**ACTION ITEM**
The task calls for the line containing "Where should I click to: Save" and all later lines, through the end of the entries below, to be set down exactly and without pictures.

*** TASK INPUTS ***

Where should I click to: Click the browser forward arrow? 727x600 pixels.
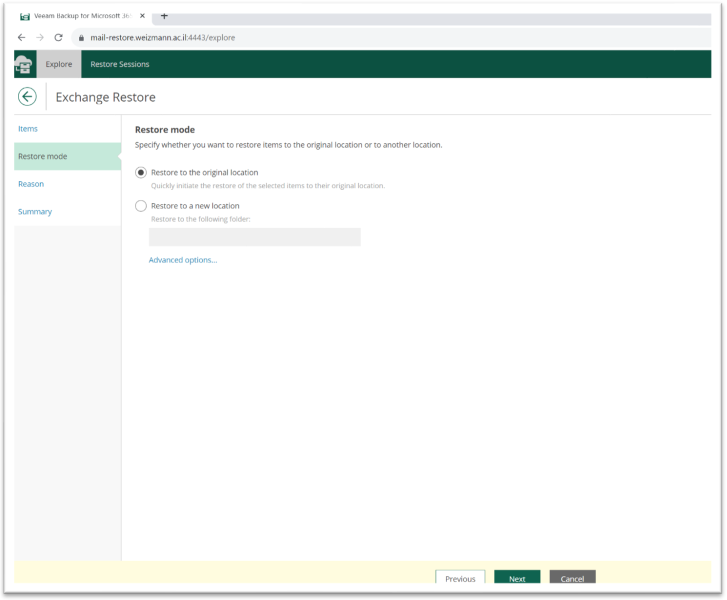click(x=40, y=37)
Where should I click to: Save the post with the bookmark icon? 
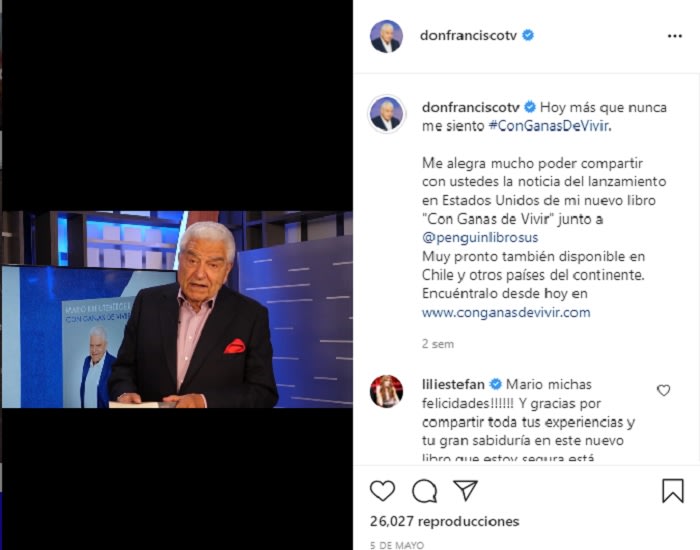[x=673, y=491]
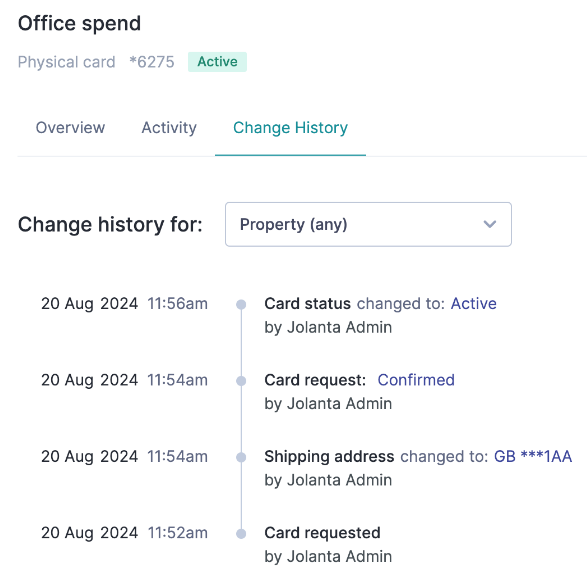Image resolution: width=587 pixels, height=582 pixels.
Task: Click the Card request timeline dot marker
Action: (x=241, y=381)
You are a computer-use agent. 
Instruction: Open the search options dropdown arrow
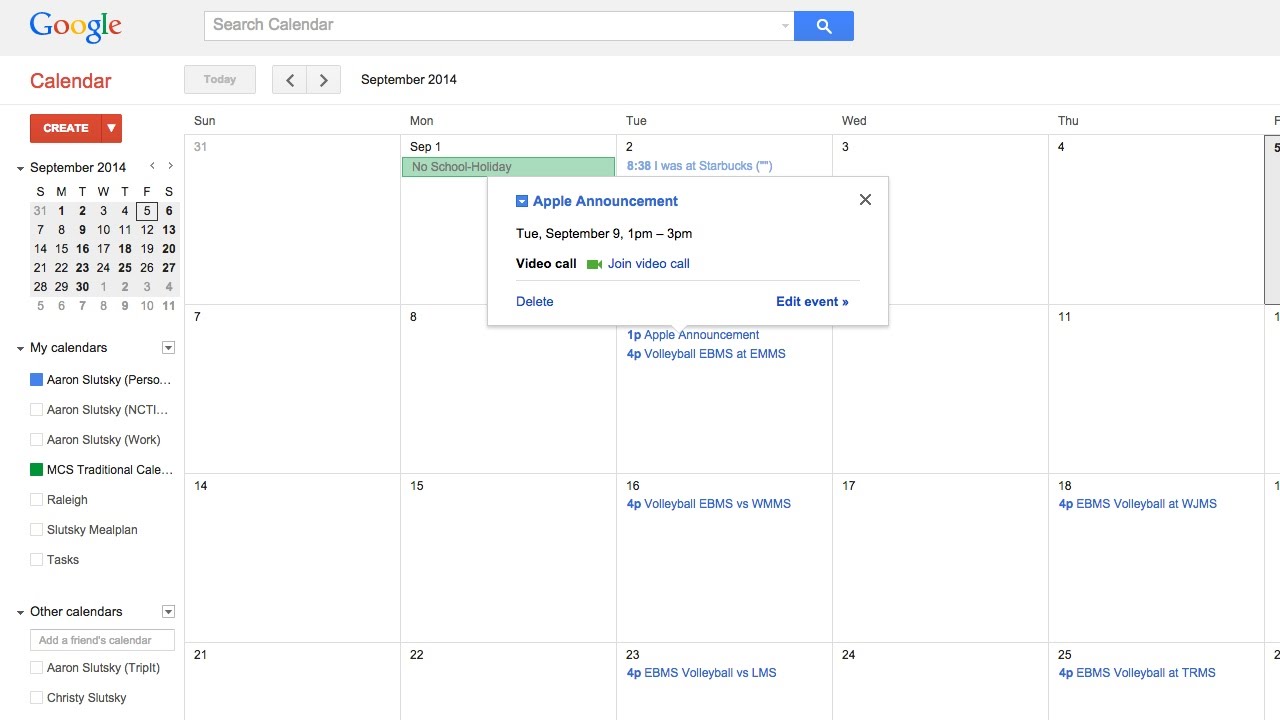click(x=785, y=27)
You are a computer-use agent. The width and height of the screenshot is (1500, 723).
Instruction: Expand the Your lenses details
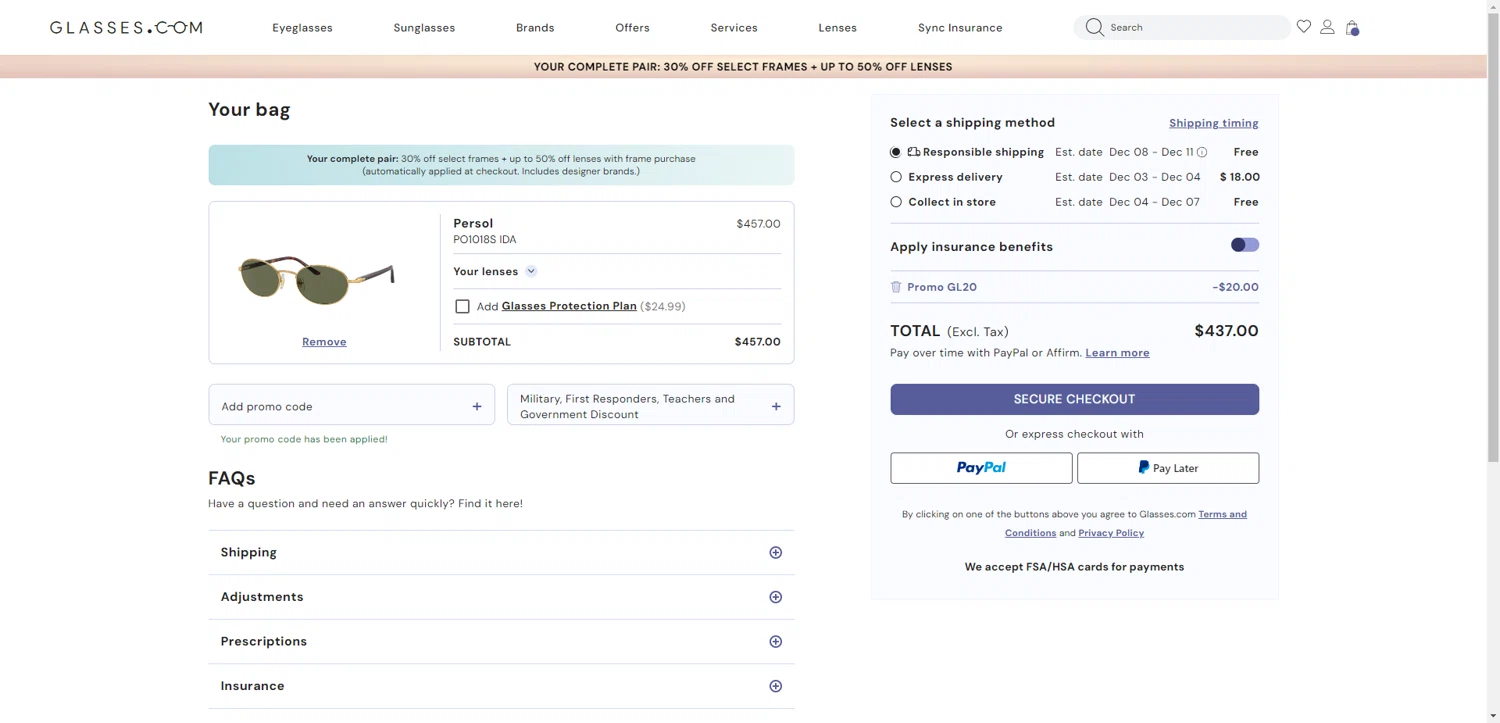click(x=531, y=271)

***

**WORKED SOLUTION**
Where should I click to: Save the post with the bookmark icon? 
[x=673, y=491]
Image resolution: width=587 pixels, height=582 pixels.
Task: Click the Card request timeline dot marker
Action: (x=241, y=381)
You are a computer-use agent. 
Instruction: Open the search options dropdown arrow
click(x=785, y=27)
You are a computer-use agent. The width and height of the screenshot is (1500, 723).
Instruction: Expand the Your lenses details
click(x=531, y=271)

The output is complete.